Caught Between Two Causes

Monday, August 6th, 2007

My publicist sent me an e-mail the other day, and I noticed an addendum to her standard signature at the bottom. It was a note written in green accompanied by the image of a small pine tree that said, “Please consider the environment before printing out this e-mail.” Dagger through my heart! I constantly encourage people who know that they are never going to write another letter in their lives to print out e-mails. Even people who still do write letters should print out e-mails they find especially moving. I do it all the time. But I certainly don’t want to disregard the environment in any way, shape, or form.

I offer this compromise: Think long and hard about e-mails before printing them. In my days as an intern at Harper’s Bazaar the features editor would have me print out all of her new e-mails, and that’s how she preferred to read them. I suppose it was easier for her to think them through when she could hold onto them and jots notes for herself. I myself used to print out e-mails when my superiors would assign me a task. Then I’d throw each one away when I completed the job. These are the types of e-mail we should not be printing, and I’m guilty as charged. If you know an e-mail will ultimately end up in the trash, then it’s best to find another way to remind yourself to deal with it or reply to it.

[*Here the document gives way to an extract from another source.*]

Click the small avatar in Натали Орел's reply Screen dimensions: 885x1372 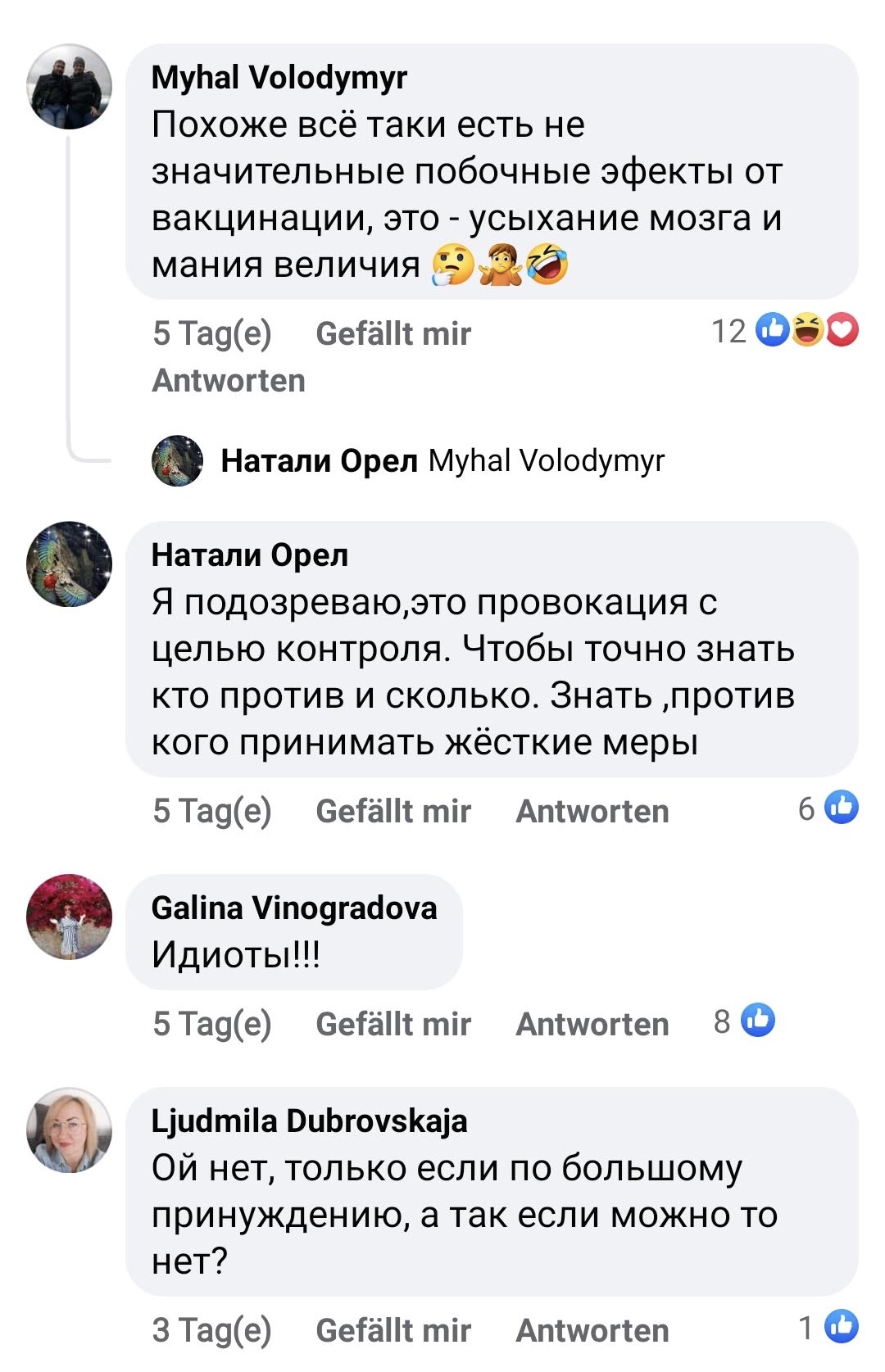[177, 461]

The types of e-mails we should be printing are the cutes ones, the sweet ones, the funny ones, sometimes even the ones that are difficult to read. Any e-mail that summons an emotional reaction from you (any emotional reaction) should be printed and kept in a shoebox or a scrapbook or wherever you store your keepsakes. They will add up to being interesting evidence of your life someday. And the good news is, you’ve already done the editing. Forgive me for being morbid, but upon your death your children (or whoever) are much more likely to go through a box of papers than to spend hours on end going through your computer. Especially since there are hundreds (sometimes thousands) of arbitrary e-mails stored in our systems. If you’ve already picked out the good ones, the juicy ones, the exciting ones, then it’s more likely each e-mail will be read and forever appreciated by your family. Death aside, our computer systems are not fool proof. We save certain e-mails for a reason, and if the system were to crash and those saved messages were lost then we’d undoubtedly be disappointed. Paper has been around for a long time, and the letters our ancestors wrote outlived them as our tangible messages will hopefully outlive us. I hope the environment outlives us as well, and felt the need to state that my Print E-mails campaign is not a knock against my publicist (she’s wonderful) or the exceptional planet where we live and breath and have our being.

Letter to the New York Times Editor

Wednesday, August 1st, 2007

With regards to the article: IN THE ’60s, A FUTURE CANDIDATE POURED HER HEART OUT IN LETTERS by MARK LEIBOVICH (July 29): Thank you for the glimpse into the collegiate dalliances and uncertainties of Hillary Clinton through the letters she wrote to John Pevoy. The snippets shown (I regret but understand that they were not able to be reprinted in their entirety) offer access to the refreshingly unpolished thoughts of a young woman even Mrs. Clinton doesn’t know anymore. That is the beauty of letters—they capture the musings and emotions of the moment but last a lifetime and beyond. We may very well be witnessing the last generation to have their stories told in their own words through letters. This is tragic. Without leaving tangible, eloquent evidence of ourselves, our descendants will think our lives are as emotionally void as our IMs and MySpace pages—which have yet to prove staying power. And if our online profiles ultimately expire, then what honest portraits of daily life have we painted?